В конце концов Лео и Миа помогли нам вернуться в мою комнату. Я лежал на кровати, изнуренный и чувствуя себя настолько разорванным, что это было так же больно, как открытая рана. Саванна села рядом со мной. Лео сел на стул с другой стороны от меня.
Я представила Киллиана в моих руках, сломленного и ушедшего. Это не его вина… он не виноват. Но я винил его. Я был плохим братом.
Я моргнул в комнате, чувствуя, что теперь вижу все по-другому. Саванна подошла ко мне, и я свернулся калачиком у нее на коленях, крепко обняв ее за талию. Я хотел быть уверен, что она тоже не сможет оставить меня. Я услышал легкое дуновение ее собственной печали. Никогда в жизни я не был более благодарен за человеческую любовь и поддержку, чем тогда.
— Я дам тебе несколько минут наедине, — сказал Лео, явно обращаясь к Саванне. «Я скоро вернусь. Позови, если я понадоблюсь.
— Спасибо, — сказала она тихо. Я услышал, как он вышел из комнаты, и еще крепче прижал Саванну.
При вдохе у меня болела грудь, а конечности казались свинцовыми. Я взглянул на Саванну и встретился с ее грустными голубыми глазами. — Я люблю тебя, Персик, — прохрипела я. — Мне… мне так жаль… — сказал я, не чувствуя ничего, кроме вины за то, что положил все это к ее ногам.
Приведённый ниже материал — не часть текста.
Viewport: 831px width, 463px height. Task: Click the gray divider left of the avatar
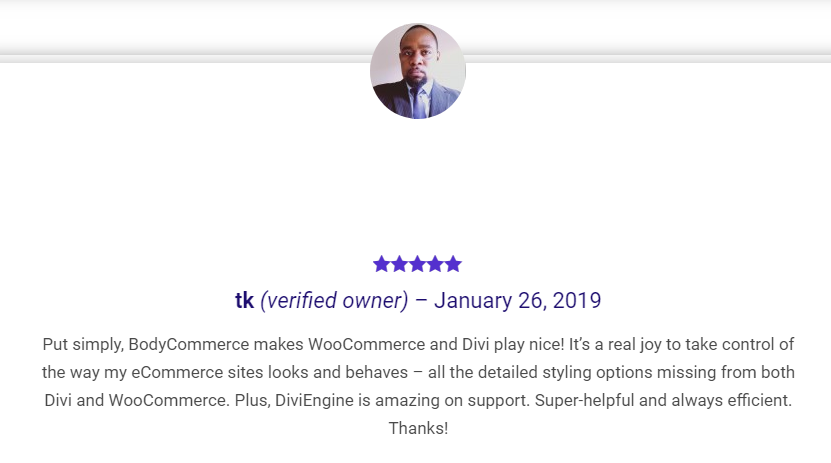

Саванна сдвинулась с кровати и легла рядом со мной. — Я люблю тебя, — сказала она и откинула мои волосы с лица. «Не о чем сожалеть». На ее красивом лице было написано беспокойство. Забота обо мне.
«Он ушел, Сав», — сказала я, и впервые за год я действительно позволила этому факту укорениться во мне. Ощущение было такое, словно меня хлестали тысячей лезвий. Но я впустил это. Наконец. Все это. Все. Каждая унция боли.
— Я знаю, — прошептала Саванна. Я чувствовал печаль в ее голосе и прикосновениях.
«Я никогда больше его не увижу и не заговорю с ним».
"Я знаю." Саванна позволила слезам течь по ее щекам.
— Что… что, если он не в лучшем месте? Моё сердце сжалось от этой мысли. Что, если он никогда не доберется туда, куда мы идем?
«Он спокоен», — убежденно сказала Саванна. По ее голосу я услышал, что она в это поверила.
— Больно, — сказал я и пропустил свои пальцы в ее. Я дважды сжал ее руку. Наш знак того, что я падаю. Но я знал, что на этот раз мне придется. Я должен был это почувствовать. Мне пришлось впустить настоящее горе, чтобы поправиться.